▸ **Entries provided**
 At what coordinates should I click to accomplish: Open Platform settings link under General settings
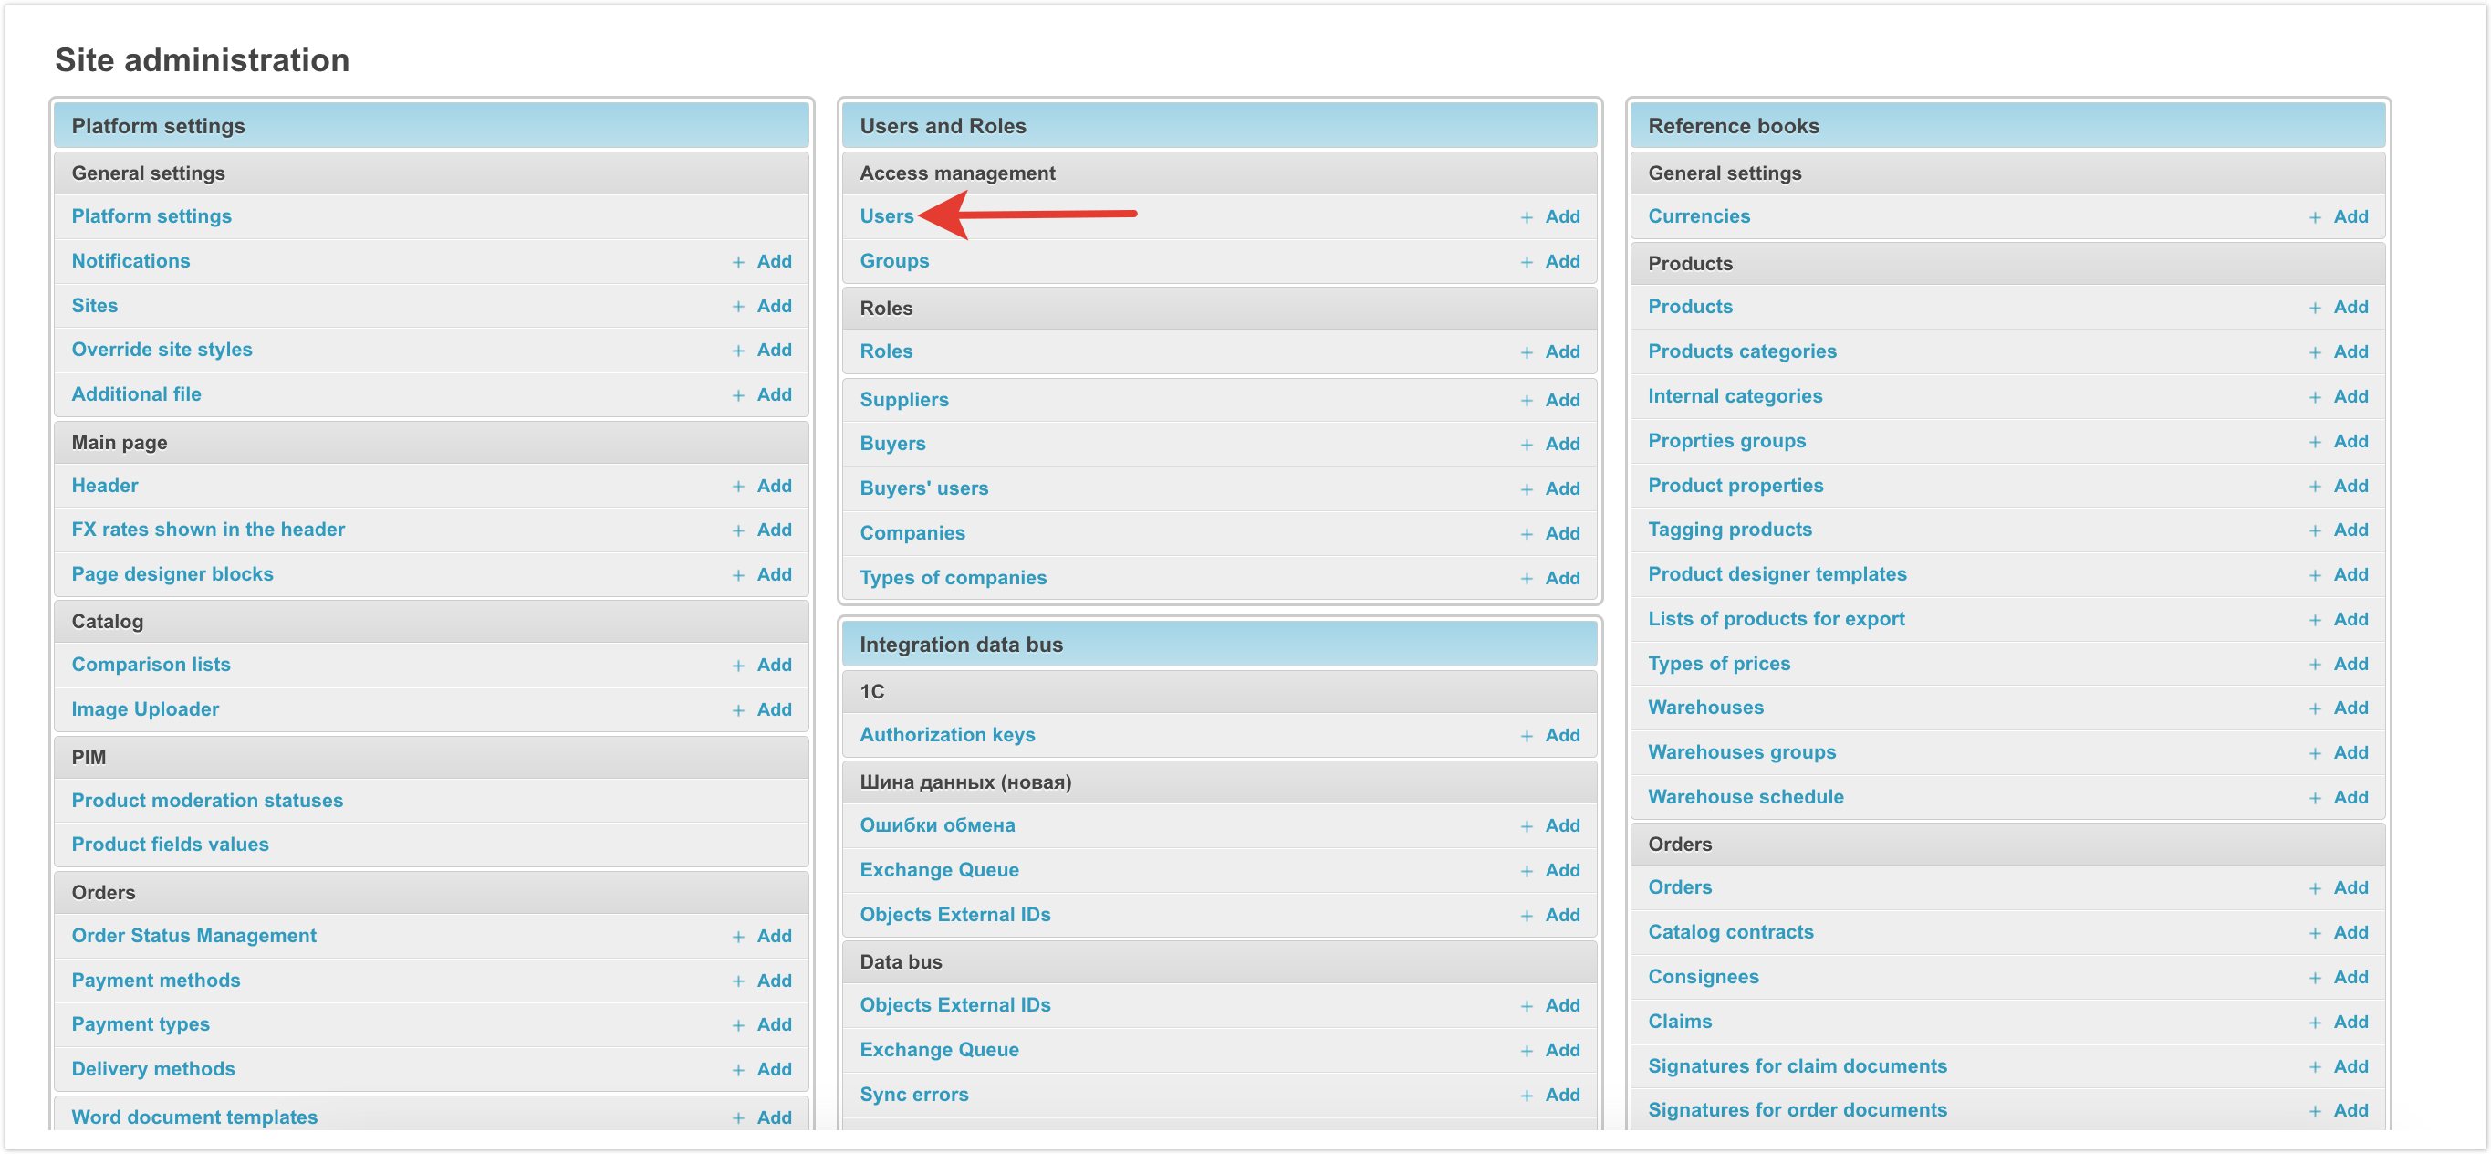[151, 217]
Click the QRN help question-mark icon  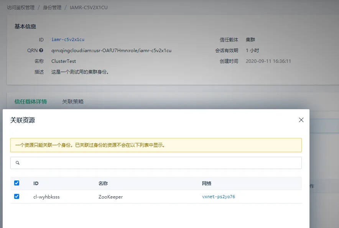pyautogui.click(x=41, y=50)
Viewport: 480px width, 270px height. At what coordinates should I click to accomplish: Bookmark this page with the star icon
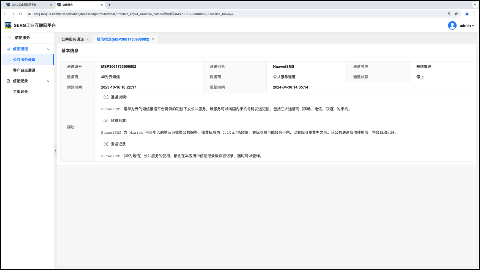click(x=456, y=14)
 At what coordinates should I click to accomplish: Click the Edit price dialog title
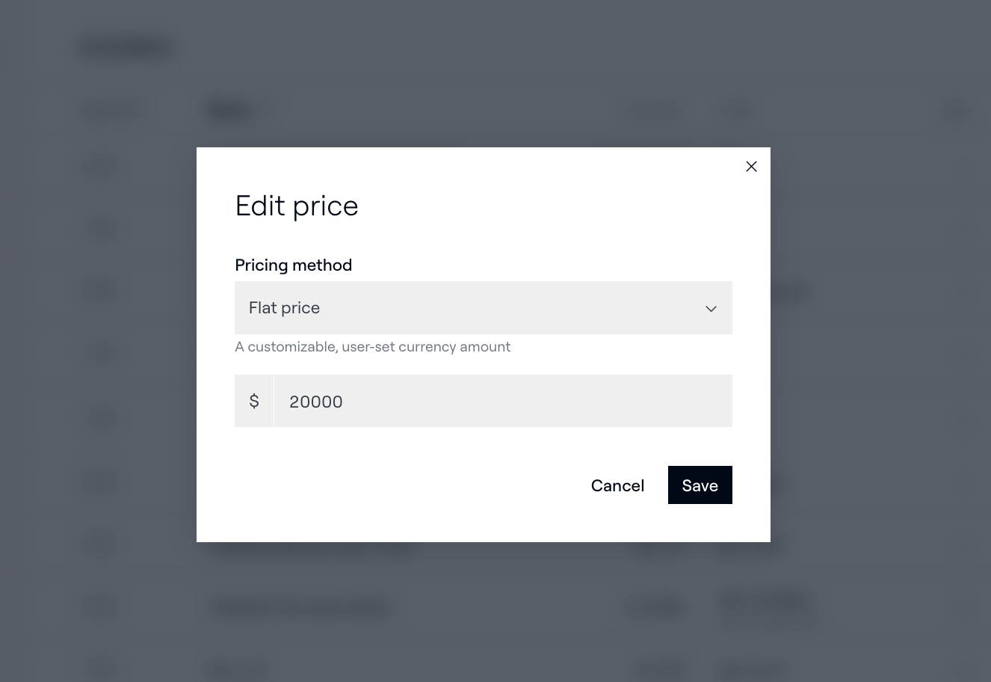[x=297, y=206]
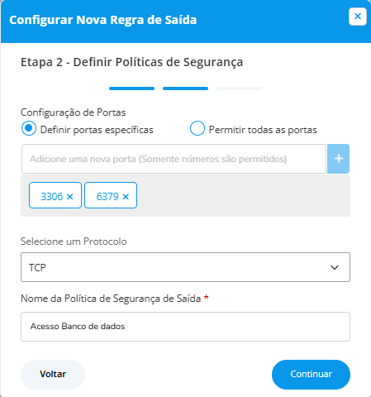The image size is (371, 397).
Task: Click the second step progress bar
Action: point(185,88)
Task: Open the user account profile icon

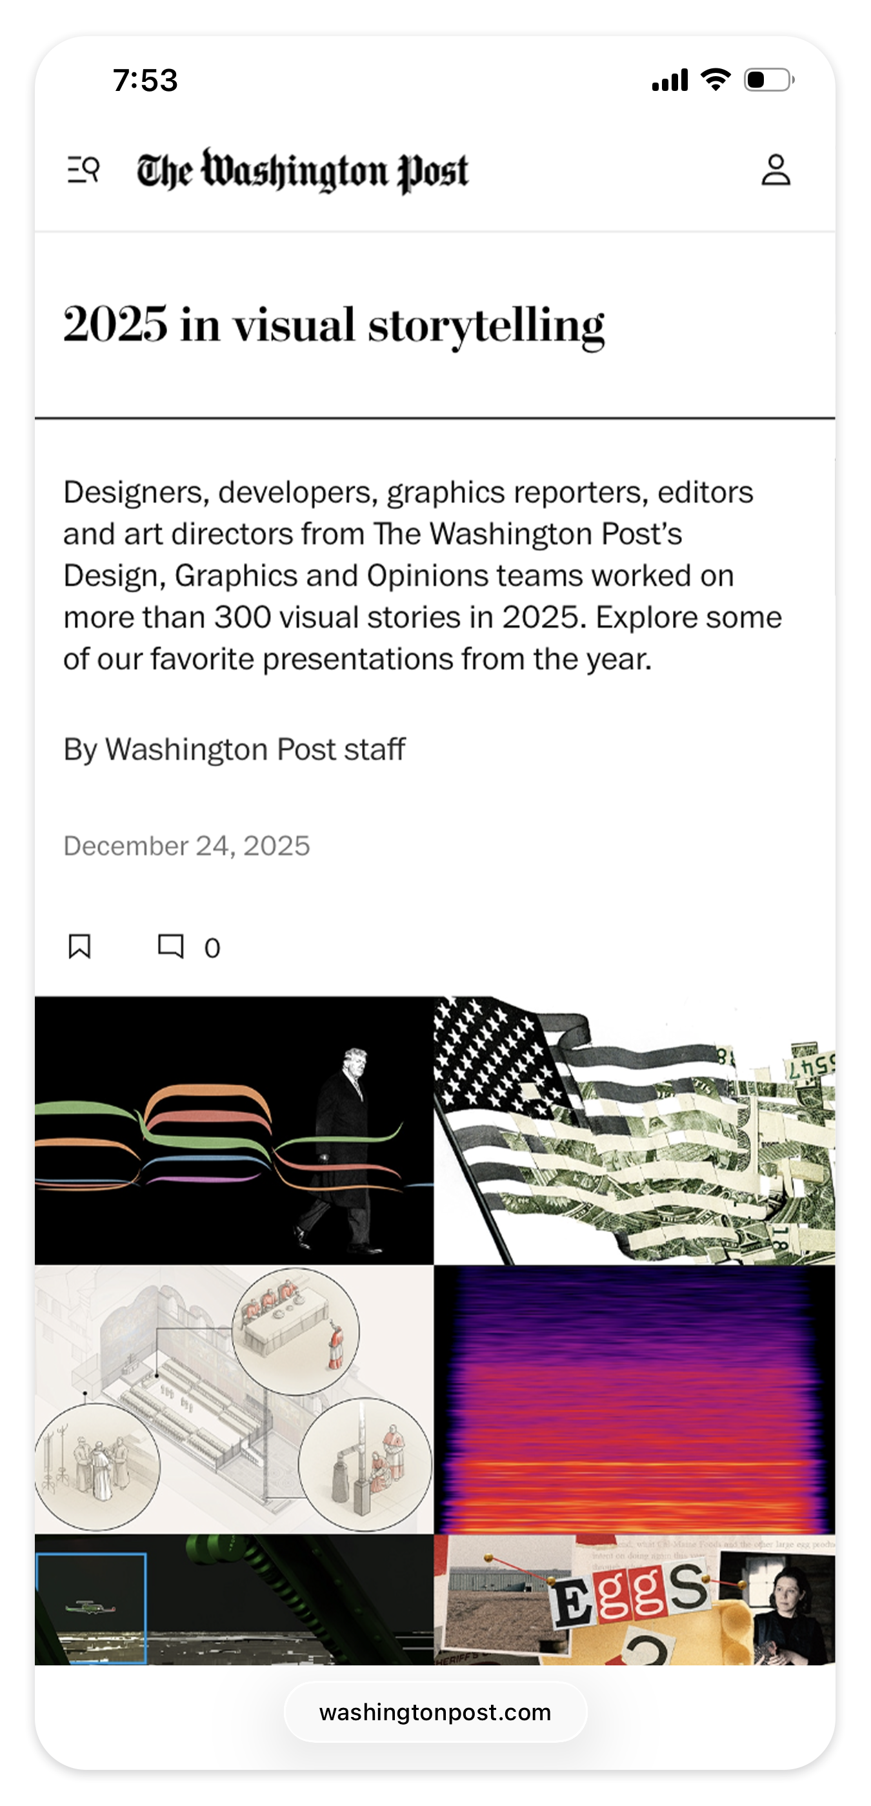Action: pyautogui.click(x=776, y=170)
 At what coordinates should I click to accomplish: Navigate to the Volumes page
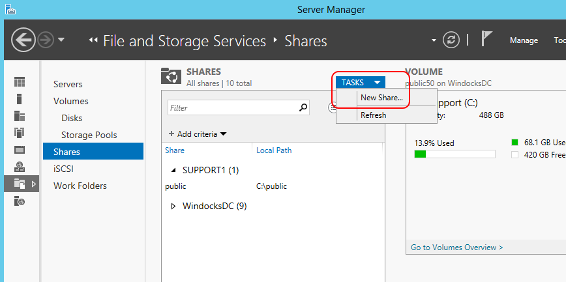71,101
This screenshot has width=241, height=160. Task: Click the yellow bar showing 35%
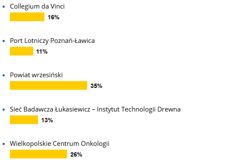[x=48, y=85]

▸ **Work to do**
Rescale the stretch from the line that contains "Task: Open the user account profile icon" through the end of the entries. Write out every line in that stretch again, requests included, and multiply each coordinate in the answers by 0.85, rounding to whole numbers with halves rounded up. Leave the numbers in the requests unchanged, and omit the pictures.

▸ **Answer to the exercise**
Task: Open the user account profile icon

Action: pyautogui.click(x=660, y=145)
 At what coordinates should I click to accomplish: Navigate to the Volumes page
60,86
This screenshot has width=241, height=160. Task: Click the yellow bar showing 35%
[x=41, y=72]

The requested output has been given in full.